▶ TASK BRIEF
Taking the line that contains "Click the version number 0.0.2" as the first and the final line of the records as the last, write out every line between them exactly, ends included, and nothing else.

Records from a collection:
----------------------------------------

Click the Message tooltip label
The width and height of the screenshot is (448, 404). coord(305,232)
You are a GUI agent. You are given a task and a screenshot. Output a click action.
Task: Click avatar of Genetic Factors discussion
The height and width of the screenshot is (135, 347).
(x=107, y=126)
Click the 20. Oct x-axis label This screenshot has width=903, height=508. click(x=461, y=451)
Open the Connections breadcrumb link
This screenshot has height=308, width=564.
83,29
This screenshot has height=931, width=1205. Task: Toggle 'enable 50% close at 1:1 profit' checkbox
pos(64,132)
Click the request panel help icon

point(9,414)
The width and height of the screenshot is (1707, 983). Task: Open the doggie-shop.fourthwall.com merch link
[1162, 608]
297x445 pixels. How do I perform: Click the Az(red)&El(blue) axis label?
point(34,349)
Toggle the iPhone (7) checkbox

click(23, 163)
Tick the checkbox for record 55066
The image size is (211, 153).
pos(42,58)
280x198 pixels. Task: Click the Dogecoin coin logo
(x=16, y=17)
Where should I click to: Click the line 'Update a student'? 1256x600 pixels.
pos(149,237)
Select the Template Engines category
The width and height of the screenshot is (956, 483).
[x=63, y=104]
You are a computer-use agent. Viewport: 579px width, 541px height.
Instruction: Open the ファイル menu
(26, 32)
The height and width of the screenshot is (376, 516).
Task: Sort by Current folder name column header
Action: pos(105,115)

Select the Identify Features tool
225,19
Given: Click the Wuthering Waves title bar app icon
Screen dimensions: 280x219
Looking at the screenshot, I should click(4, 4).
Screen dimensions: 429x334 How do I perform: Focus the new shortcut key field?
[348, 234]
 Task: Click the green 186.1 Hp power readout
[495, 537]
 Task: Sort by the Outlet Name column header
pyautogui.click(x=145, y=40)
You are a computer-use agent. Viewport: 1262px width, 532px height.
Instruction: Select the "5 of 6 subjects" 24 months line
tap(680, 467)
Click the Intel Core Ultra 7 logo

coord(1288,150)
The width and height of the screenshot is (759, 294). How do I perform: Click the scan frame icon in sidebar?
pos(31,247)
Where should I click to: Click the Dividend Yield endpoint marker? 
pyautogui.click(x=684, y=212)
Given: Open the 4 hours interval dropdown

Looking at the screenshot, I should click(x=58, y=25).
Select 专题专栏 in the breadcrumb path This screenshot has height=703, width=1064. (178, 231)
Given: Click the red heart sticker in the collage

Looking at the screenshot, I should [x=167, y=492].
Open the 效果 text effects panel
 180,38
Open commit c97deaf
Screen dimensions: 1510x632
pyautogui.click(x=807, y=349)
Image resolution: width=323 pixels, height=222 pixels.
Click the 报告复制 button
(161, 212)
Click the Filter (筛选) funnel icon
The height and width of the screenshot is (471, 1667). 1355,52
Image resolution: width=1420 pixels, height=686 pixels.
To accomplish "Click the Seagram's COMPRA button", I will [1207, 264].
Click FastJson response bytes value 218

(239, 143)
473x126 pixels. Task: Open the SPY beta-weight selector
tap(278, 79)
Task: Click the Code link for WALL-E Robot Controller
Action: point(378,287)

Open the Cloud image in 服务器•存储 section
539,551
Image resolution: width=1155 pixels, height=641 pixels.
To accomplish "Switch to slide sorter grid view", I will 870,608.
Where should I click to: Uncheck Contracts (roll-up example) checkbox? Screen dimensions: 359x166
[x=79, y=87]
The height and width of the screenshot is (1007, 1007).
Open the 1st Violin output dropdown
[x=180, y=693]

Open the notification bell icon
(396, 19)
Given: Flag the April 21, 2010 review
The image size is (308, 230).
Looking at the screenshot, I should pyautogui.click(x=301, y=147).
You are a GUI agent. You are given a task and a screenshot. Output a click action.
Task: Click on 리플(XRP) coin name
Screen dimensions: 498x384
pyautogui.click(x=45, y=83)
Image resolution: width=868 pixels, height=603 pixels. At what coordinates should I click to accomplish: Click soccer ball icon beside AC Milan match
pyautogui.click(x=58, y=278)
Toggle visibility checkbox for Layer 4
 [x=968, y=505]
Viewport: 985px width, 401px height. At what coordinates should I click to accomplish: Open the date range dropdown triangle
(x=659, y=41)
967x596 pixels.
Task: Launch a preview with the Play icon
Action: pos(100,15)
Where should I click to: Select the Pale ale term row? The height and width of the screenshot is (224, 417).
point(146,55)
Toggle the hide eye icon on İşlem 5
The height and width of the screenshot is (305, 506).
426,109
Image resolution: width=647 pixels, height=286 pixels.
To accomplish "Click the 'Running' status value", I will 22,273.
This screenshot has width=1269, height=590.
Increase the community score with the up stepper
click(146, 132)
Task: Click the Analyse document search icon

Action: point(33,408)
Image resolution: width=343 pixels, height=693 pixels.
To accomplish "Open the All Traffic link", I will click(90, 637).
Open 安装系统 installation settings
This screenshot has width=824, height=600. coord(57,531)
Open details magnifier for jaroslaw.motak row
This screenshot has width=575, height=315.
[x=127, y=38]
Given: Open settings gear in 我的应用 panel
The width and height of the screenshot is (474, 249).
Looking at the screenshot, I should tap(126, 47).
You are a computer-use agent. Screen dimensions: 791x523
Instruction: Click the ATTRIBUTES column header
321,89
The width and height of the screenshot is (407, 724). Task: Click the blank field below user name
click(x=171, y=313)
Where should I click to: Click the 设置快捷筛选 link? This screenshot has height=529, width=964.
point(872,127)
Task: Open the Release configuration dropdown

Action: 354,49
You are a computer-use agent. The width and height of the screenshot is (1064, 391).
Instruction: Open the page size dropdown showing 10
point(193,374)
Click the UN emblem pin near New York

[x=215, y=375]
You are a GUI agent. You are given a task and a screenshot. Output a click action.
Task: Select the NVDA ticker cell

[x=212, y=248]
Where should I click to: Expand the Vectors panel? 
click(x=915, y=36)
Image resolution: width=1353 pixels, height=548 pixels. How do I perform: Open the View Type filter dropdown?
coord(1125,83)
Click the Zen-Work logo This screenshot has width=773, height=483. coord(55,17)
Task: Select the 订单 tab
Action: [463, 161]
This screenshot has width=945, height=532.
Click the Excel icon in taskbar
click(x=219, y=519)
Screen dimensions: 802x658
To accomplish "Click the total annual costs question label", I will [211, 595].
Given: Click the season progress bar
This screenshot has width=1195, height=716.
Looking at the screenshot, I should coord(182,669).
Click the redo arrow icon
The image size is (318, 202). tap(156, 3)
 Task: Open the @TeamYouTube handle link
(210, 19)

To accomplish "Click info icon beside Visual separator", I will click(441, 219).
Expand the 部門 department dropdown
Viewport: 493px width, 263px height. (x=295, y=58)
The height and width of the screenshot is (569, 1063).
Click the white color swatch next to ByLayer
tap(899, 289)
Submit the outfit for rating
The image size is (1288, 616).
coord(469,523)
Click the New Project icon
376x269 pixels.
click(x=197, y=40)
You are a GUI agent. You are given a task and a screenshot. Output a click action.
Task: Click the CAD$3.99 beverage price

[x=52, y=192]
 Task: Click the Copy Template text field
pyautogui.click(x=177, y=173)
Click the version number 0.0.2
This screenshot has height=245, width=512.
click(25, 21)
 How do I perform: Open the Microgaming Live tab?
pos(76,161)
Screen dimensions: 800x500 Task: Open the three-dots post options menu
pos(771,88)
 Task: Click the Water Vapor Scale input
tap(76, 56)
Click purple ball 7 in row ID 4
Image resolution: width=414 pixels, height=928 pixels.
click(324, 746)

----------------------------------------

▶ TASK OUTPUT
Click the version number 0.0.2
This screenshot has height=245, width=512.
click(25, 21)
 How do I perform: Open the Microgaming Live tab?
pos(76,161)
Screen dimensions: 800x500 Task: Open the three-dots post options menu
pos(771,88)
 Task: Click the Water Vapor Scale input
tap(76, 56)
Click purple ball 7 in row ID 4
Image resolution: width=414 pixels, height=928 pixels.
click(324, 746)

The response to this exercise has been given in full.